* **Cosa si chiede**:
Secondo il testo fornito, quale editore ha pubblicato Elegia americana di J.D. Vance?

Agorà

Letteratura. Il cuore bianco e disperato dell'America

Andrea Galli martedì 16 maggio 2017

Si intitola semplicemente Elegia americana il libro di J.D. Vance pubblicato da poco da Garzanti (pagine 258, euro 18,00). Uscito un po’ in sordina, il titolo e la copertina color pastello – con l’immagine bucolica di una staccionata sullo sfondo di un campo di grano – potrebbero far pensare a una storia di famiglie americane da “Casa nella prateria”. Invece si tratta di un’elegia, sì, ma di quelle che si presentano di primo acchito come un pugno nello stomaco, come un romanzo di William Faulkner o un racconto di Flannery O’Connor. Da quasi un anno il libro staziona nella classifica dei bestseller del New York Timese, dall’estate scorsa ma ancora più dal 9 novembre 2016, è stato indicato da più parti come un testo illuminante per decifrare il successo spiazzante di Trump nella corsa alla Casa Bianca.

* **Voci di dati**:

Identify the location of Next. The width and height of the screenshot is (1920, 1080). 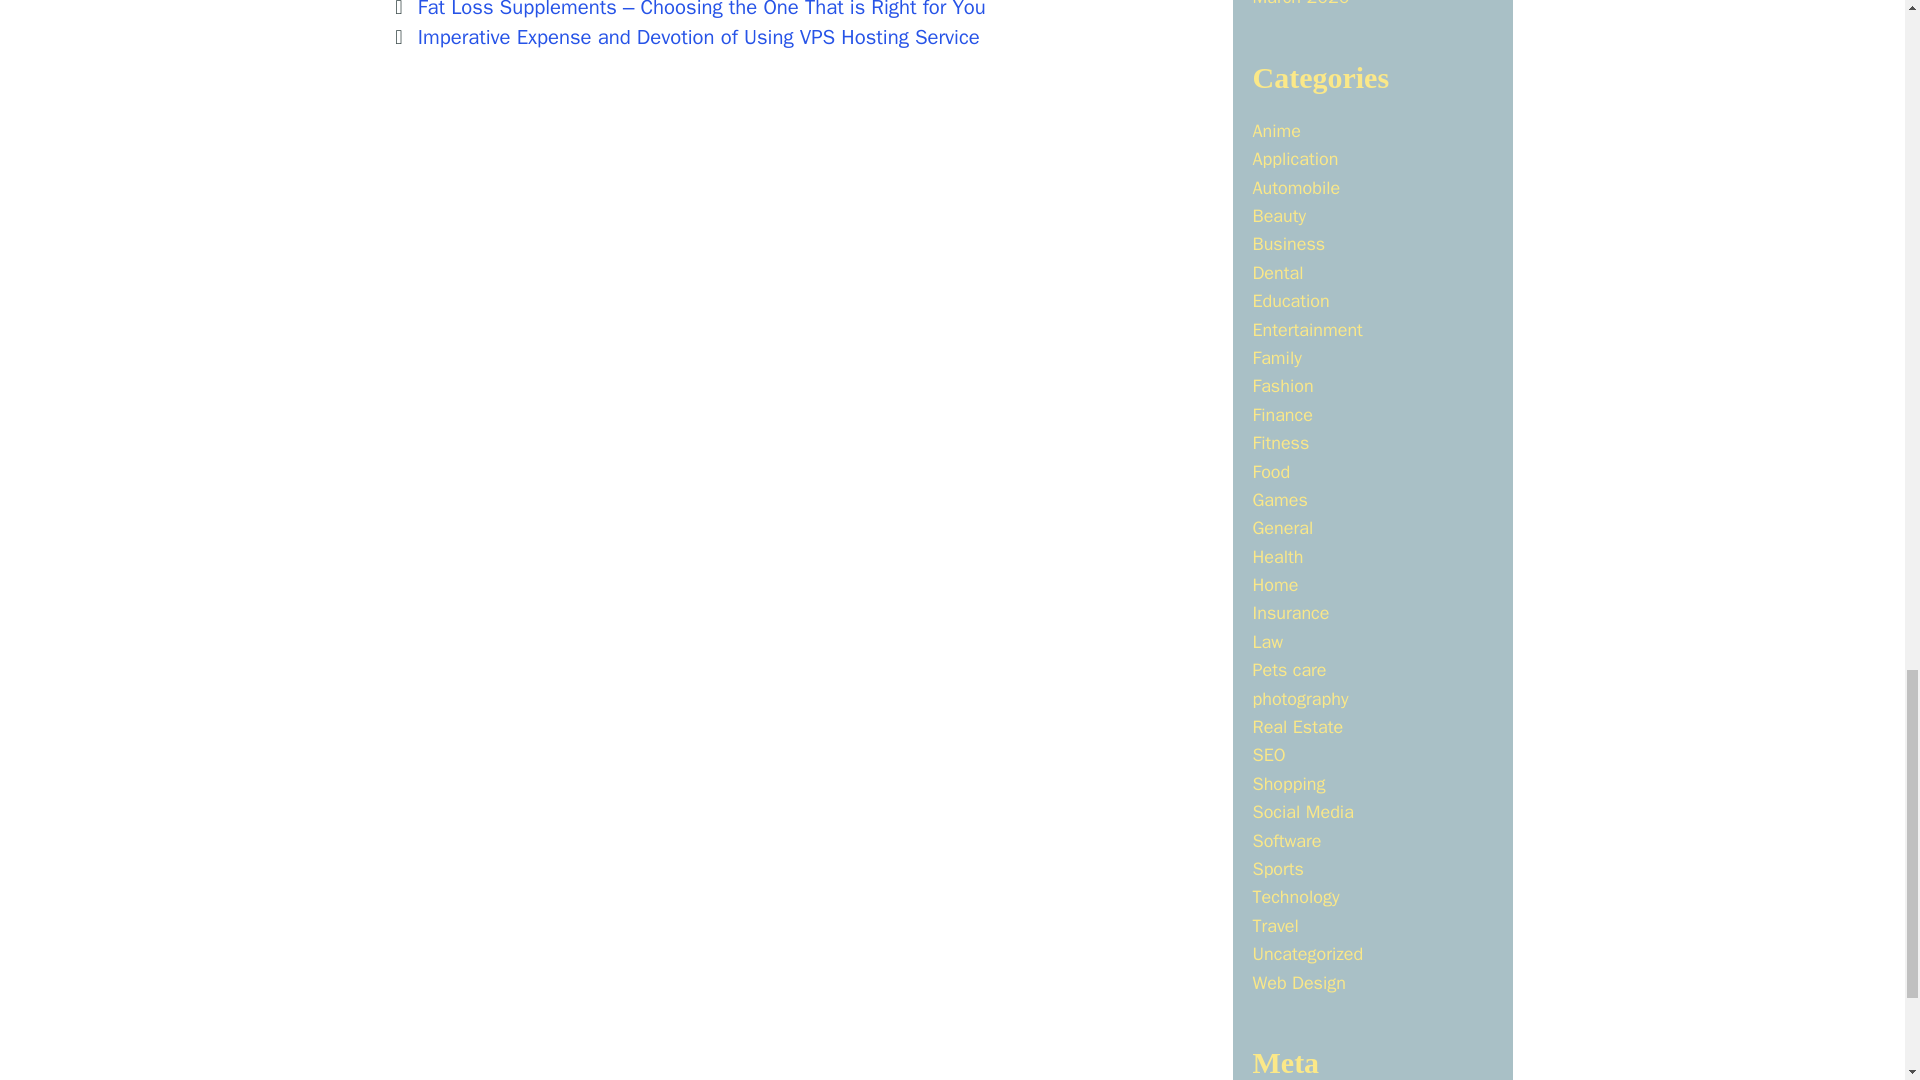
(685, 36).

...

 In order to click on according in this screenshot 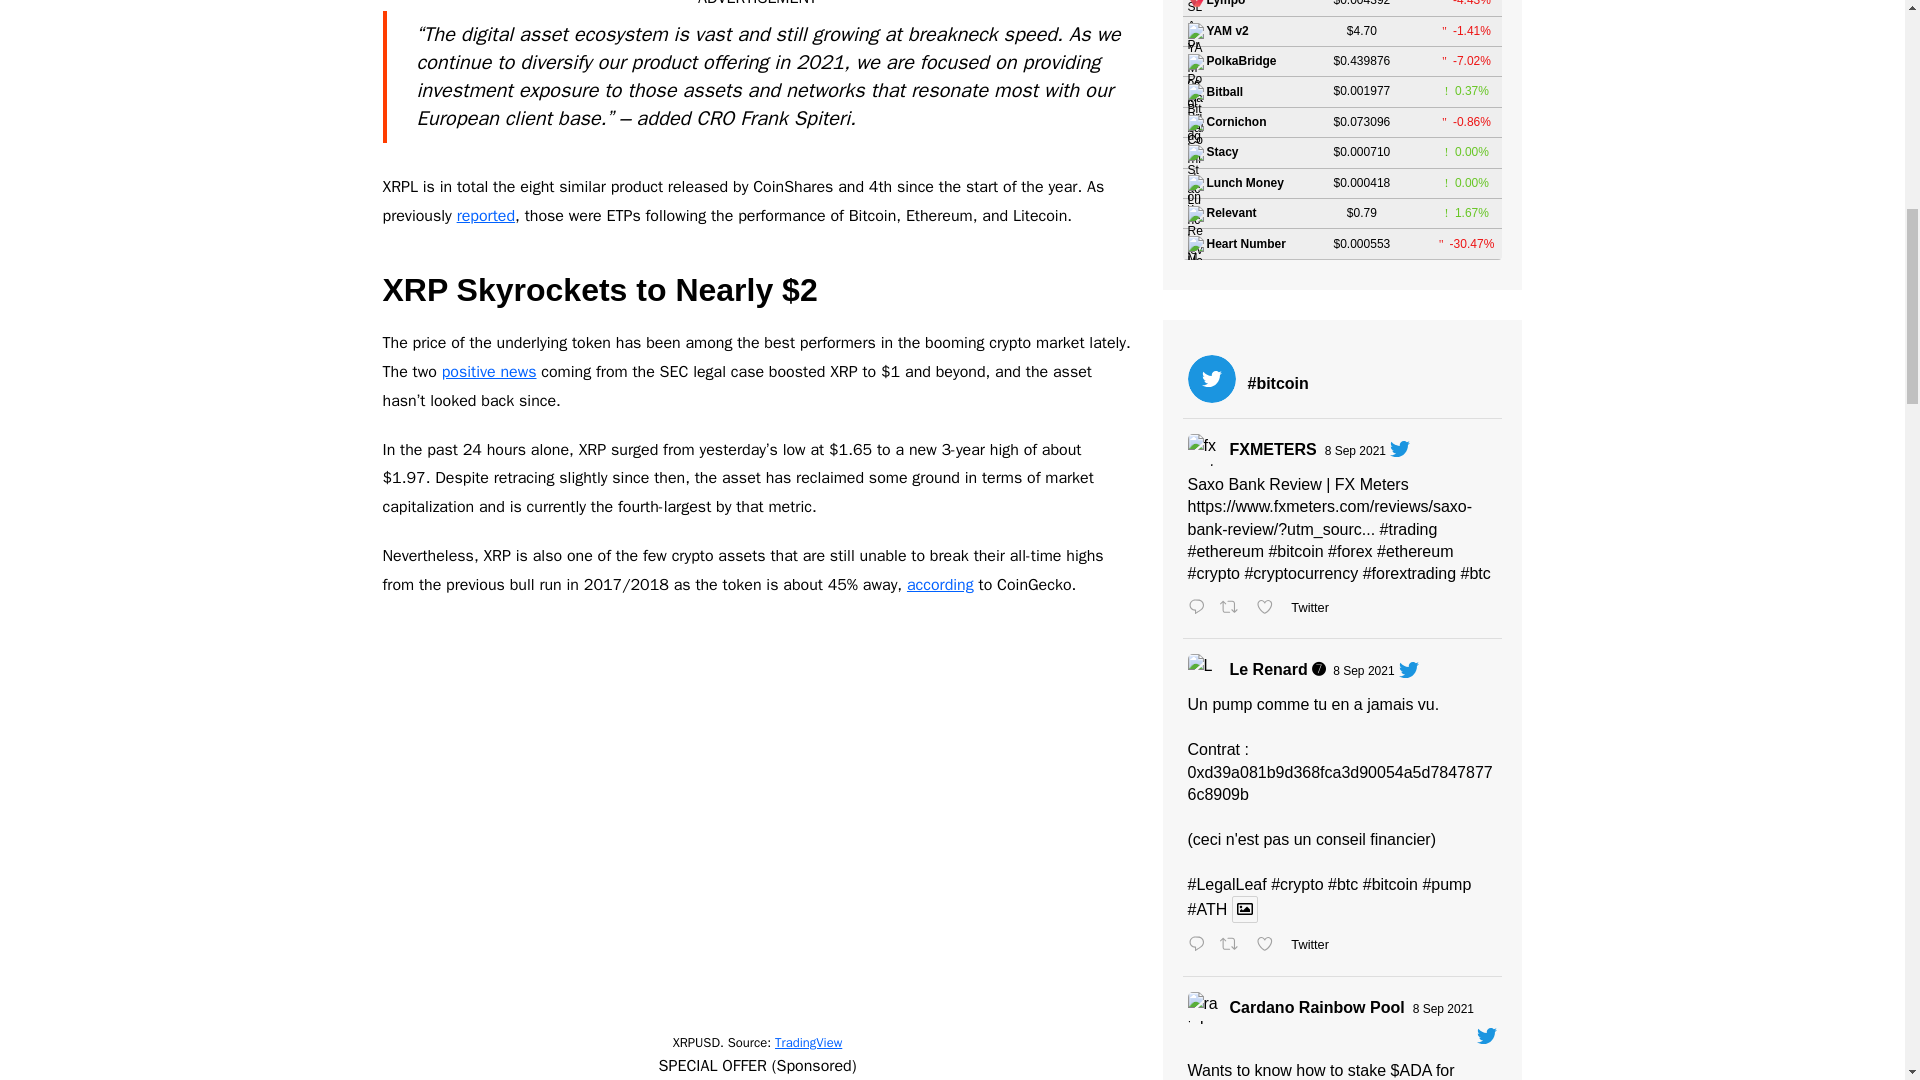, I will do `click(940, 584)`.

--

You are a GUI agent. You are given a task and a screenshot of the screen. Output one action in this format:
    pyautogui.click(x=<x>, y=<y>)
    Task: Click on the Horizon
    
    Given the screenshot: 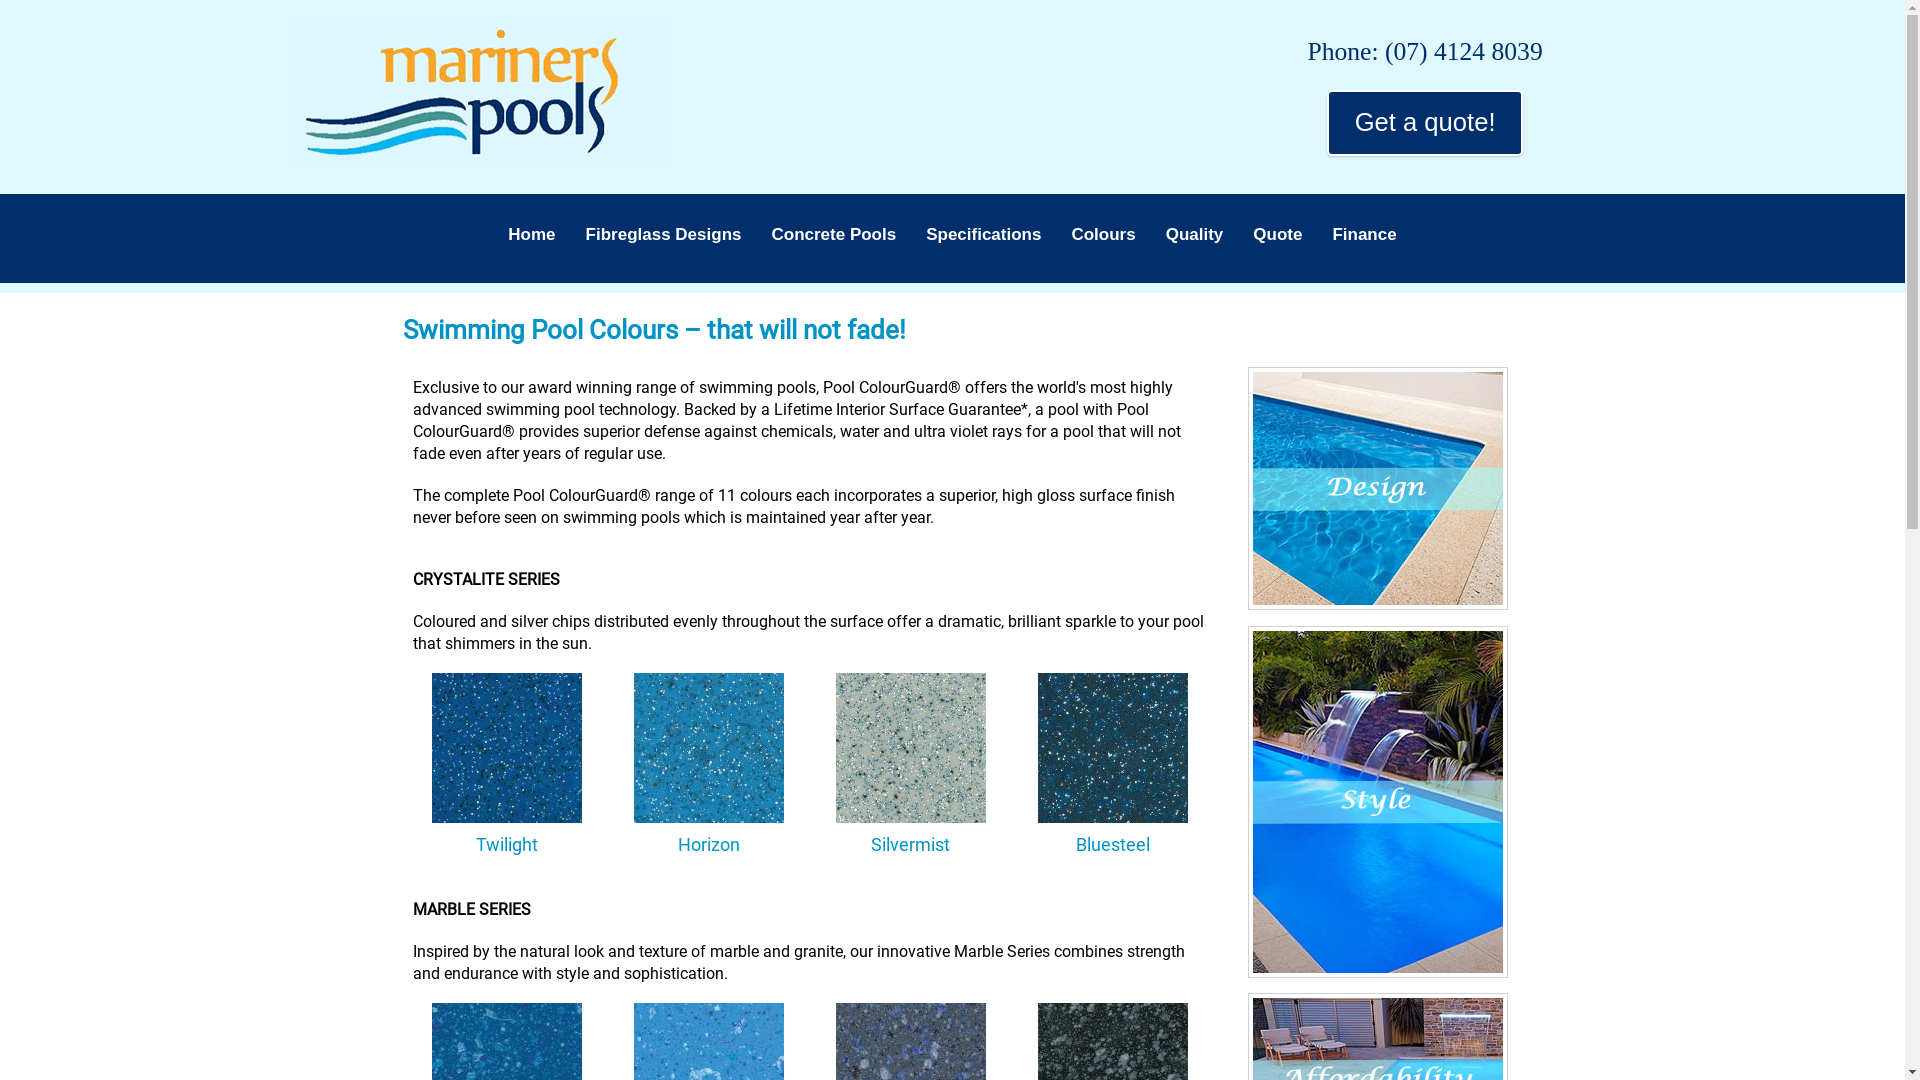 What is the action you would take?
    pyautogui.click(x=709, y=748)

* **La risposta**:
Garzanti.